In 1970, additional buildings were constructed to accommodate 150 more students in response to the expansion of RAF Coningsby as a key fighter station. The new facilities included a hall, two art and crafts rooms, a metalwork room, a technical drawing room, two house craft rooms, and three science laboratories, along with upgraded dining facilities, costing £100,904.

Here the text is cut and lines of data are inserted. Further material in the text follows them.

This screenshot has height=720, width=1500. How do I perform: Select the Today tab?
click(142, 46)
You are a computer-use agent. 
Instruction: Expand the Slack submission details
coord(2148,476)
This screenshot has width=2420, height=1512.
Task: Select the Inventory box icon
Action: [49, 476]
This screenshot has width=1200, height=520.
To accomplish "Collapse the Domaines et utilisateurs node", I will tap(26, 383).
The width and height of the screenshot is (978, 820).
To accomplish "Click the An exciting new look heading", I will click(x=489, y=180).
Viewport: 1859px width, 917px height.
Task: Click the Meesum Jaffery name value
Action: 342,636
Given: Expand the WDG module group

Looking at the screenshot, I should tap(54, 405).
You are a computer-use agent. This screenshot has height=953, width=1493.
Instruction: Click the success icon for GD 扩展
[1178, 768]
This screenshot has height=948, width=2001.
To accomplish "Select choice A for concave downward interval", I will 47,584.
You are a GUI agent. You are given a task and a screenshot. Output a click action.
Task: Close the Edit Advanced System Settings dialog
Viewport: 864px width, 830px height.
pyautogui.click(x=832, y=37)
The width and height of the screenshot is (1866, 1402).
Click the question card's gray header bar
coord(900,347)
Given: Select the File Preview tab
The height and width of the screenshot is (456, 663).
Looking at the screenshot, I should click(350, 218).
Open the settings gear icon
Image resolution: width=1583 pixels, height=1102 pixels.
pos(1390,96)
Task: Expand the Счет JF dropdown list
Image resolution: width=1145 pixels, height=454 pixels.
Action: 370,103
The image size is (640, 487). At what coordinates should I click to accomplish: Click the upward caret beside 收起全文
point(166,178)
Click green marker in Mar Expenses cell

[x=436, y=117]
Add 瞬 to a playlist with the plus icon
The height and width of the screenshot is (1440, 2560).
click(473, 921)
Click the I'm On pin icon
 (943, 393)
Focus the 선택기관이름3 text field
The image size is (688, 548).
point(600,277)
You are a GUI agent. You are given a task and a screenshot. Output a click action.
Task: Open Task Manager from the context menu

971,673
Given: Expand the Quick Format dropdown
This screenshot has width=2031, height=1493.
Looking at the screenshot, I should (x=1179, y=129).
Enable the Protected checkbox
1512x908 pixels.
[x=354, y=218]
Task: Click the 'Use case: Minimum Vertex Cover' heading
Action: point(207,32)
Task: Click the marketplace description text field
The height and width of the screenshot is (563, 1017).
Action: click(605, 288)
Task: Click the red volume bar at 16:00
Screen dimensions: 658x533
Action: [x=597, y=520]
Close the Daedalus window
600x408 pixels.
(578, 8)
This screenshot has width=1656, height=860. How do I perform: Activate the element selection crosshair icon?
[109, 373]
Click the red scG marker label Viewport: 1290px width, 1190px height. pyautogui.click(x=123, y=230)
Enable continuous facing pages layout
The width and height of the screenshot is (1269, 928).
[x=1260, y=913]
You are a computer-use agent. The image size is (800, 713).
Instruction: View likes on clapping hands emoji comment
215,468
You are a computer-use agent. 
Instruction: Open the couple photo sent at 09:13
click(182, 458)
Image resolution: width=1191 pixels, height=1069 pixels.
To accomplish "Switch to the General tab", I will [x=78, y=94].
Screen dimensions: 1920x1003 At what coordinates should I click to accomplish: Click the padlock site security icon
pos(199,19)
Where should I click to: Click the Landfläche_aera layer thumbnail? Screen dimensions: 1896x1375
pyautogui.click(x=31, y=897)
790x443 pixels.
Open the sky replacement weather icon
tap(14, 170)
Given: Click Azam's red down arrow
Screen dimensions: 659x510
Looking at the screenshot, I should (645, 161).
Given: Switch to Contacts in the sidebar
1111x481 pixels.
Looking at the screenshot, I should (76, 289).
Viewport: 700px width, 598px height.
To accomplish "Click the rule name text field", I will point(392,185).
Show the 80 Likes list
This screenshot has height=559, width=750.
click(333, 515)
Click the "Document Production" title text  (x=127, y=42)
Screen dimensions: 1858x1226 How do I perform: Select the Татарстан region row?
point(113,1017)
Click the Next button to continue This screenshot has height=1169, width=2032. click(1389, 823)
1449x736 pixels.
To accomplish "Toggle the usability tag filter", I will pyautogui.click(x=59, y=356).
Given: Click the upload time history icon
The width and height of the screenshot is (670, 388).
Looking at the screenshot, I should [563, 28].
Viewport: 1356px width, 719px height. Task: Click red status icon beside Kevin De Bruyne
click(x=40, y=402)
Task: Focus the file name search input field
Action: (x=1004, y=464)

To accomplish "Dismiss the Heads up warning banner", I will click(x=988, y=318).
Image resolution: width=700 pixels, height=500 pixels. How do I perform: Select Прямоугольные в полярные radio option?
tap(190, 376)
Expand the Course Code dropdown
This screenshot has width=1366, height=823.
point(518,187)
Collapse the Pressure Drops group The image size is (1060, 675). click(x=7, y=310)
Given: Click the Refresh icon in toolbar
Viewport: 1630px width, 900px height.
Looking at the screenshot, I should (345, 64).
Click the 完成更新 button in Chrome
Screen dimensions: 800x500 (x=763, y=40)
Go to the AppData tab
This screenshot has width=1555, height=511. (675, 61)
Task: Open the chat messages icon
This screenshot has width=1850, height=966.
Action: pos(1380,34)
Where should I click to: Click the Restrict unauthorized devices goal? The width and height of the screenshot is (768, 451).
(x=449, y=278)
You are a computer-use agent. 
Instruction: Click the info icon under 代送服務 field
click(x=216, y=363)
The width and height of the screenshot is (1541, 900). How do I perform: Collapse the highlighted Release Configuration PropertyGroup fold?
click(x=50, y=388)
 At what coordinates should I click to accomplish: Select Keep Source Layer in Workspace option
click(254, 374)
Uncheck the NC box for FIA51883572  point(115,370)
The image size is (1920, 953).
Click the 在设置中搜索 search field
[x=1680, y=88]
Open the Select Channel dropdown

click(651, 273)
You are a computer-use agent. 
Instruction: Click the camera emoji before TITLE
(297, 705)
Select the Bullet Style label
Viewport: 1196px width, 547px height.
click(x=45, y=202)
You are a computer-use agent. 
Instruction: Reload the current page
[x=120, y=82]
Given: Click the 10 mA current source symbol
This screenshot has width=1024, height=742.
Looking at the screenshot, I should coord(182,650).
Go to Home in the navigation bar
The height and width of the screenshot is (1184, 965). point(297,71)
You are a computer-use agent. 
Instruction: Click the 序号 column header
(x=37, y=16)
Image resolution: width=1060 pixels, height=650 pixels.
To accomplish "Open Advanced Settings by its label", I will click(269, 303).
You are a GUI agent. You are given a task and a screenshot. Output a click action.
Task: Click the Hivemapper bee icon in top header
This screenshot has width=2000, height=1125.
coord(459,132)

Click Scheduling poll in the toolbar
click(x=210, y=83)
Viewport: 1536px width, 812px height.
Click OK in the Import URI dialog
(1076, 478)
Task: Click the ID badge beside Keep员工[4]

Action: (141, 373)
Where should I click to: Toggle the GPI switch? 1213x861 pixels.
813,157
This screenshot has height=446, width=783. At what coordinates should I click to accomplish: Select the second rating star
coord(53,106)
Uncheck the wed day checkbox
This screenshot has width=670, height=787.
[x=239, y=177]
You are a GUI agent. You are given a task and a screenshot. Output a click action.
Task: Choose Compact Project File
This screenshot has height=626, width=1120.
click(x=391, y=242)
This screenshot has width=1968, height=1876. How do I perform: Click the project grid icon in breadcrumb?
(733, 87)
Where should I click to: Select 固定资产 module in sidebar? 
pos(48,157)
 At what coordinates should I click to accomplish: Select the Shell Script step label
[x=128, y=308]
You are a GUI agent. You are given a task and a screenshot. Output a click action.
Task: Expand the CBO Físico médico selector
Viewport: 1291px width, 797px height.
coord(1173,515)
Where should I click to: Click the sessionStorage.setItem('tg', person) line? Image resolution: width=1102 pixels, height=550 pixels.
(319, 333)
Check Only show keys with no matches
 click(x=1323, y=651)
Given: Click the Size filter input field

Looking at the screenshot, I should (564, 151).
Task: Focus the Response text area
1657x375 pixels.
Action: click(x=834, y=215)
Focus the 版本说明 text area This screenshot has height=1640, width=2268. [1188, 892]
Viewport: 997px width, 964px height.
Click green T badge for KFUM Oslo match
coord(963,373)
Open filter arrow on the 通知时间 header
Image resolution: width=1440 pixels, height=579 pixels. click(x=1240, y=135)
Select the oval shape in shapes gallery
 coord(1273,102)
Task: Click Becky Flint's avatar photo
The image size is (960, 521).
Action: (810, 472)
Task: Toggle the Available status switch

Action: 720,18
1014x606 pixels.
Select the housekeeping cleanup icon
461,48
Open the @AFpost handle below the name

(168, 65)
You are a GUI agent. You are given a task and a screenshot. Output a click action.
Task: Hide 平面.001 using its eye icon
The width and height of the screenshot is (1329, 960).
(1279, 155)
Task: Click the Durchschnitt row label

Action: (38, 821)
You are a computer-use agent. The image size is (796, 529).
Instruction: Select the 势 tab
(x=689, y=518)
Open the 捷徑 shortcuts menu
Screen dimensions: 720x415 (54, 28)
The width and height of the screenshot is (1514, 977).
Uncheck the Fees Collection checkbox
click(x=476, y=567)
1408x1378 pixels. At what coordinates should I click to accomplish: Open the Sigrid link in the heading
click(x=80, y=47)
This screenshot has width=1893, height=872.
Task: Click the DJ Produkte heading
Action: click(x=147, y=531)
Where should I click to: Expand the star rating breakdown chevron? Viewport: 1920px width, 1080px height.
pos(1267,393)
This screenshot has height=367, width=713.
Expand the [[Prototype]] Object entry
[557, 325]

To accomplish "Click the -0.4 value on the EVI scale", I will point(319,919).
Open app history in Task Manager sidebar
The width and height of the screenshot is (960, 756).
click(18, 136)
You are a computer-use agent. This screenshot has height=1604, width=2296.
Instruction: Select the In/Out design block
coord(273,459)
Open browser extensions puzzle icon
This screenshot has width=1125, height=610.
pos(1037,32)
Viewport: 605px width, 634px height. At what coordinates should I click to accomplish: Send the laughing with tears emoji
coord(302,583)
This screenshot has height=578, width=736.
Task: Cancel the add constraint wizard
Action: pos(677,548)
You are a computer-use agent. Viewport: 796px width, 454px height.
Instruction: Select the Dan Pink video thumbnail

In July 1973, Sir Lawrence Byford, Chief Constable of Lincolnshire Police (1973–1977), spoke at the prize day.

==Governance==
Gartree Community School, formerly administered by Lincolnshire County Council as a foundation school, transitioned to academy status on 1 September 2014 and was renamed Barnes Wallis Academy. The school is sponsored by the David Ross Education Trust and continues to collaborate with Lincolnshire County Council for admissions.

==Curriculum ==
Students are grouped for core subjects based on Key Stage 2 data, with groupings reviewed periodically to balance comfort and challenge.

===Key Stage 3===
Key Stage 3 subjects studied include; English, Mathematics, Science (Biology, Chemistry, and Physics), Geography, History, French, Information Technology, Music, Art, Design and Technology, Food Preparation and Nutrition, PSYCHE, Religious Studies, and Physical Education.

===Key Stage 4===
Compulsory Key Stage 4 subjects are; English (Language and Literature), Mathematics, Science (Combined or specified options), and a Humanities subject (History or Geography). French is commonly studied, alongside three or four additional subjects chosen for GCSE, BTEC, or NCFE qualifications.

==Ofsted inspections and rating==
Following a full inspection on , Ofsted rated the academy as "Good."

The most recent inspection on 6 December 2022 reaffirmed the "Good" rating.